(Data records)

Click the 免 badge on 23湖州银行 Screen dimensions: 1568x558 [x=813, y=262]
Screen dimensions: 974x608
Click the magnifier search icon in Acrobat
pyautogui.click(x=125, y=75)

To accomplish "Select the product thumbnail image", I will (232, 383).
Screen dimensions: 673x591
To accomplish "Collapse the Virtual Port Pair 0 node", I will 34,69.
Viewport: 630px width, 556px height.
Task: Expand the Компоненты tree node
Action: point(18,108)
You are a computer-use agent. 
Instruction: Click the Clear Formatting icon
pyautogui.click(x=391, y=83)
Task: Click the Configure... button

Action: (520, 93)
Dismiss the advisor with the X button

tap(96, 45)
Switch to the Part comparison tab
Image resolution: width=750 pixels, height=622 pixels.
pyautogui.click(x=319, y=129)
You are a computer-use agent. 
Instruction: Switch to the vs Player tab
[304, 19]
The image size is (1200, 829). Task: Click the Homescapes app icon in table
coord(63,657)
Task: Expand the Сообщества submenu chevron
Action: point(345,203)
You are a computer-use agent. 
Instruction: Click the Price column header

Problem requirements:
Write out all the data exactly.

Solution to this problem:
Click the 免 badge on 23湖州银行 Screen dimensions: 1568x558 [x=813, y=262]
Screen dimensions: 974x608
Click the magnifier search icon in Acrobat
pyautogui.click(x=125, y=75)

To accomplish "Select the product thumbnail image", I will (232, 383).
Screen dimensions: 673x591
To accomplish "Collapse the Virtual Port Pair 0 node", I will 34,69.
Viewport: 630px width, 556px height.
Task: Expand the Компоненты tree node
Action: point(18,108)
You are a computer-use agent. 
Instruction: Click the Clear Formatting icon
pyautogui.click(x=391, y=83)
Task: Click the Configure... button

Action: (520, 93)
Dismiss the advisor with the X button

tap(96, 45)
Switch to the Part comparison tab
Image resolution: width=750 pixels, height=622 pixels.
pyautogui.click(x=319, y=129)
You are a computer-use agent. 
Instruction: Switch to the vs Player tab
[304, 19]
The image size is (1200, 829). Task: Click the Homescapes app icon in table
coord(63,657)
Task: Expand the Сообщества submenu chevron
Action: point(345,203)
You are a computer-use agent. 
Instruction: Click the Price column header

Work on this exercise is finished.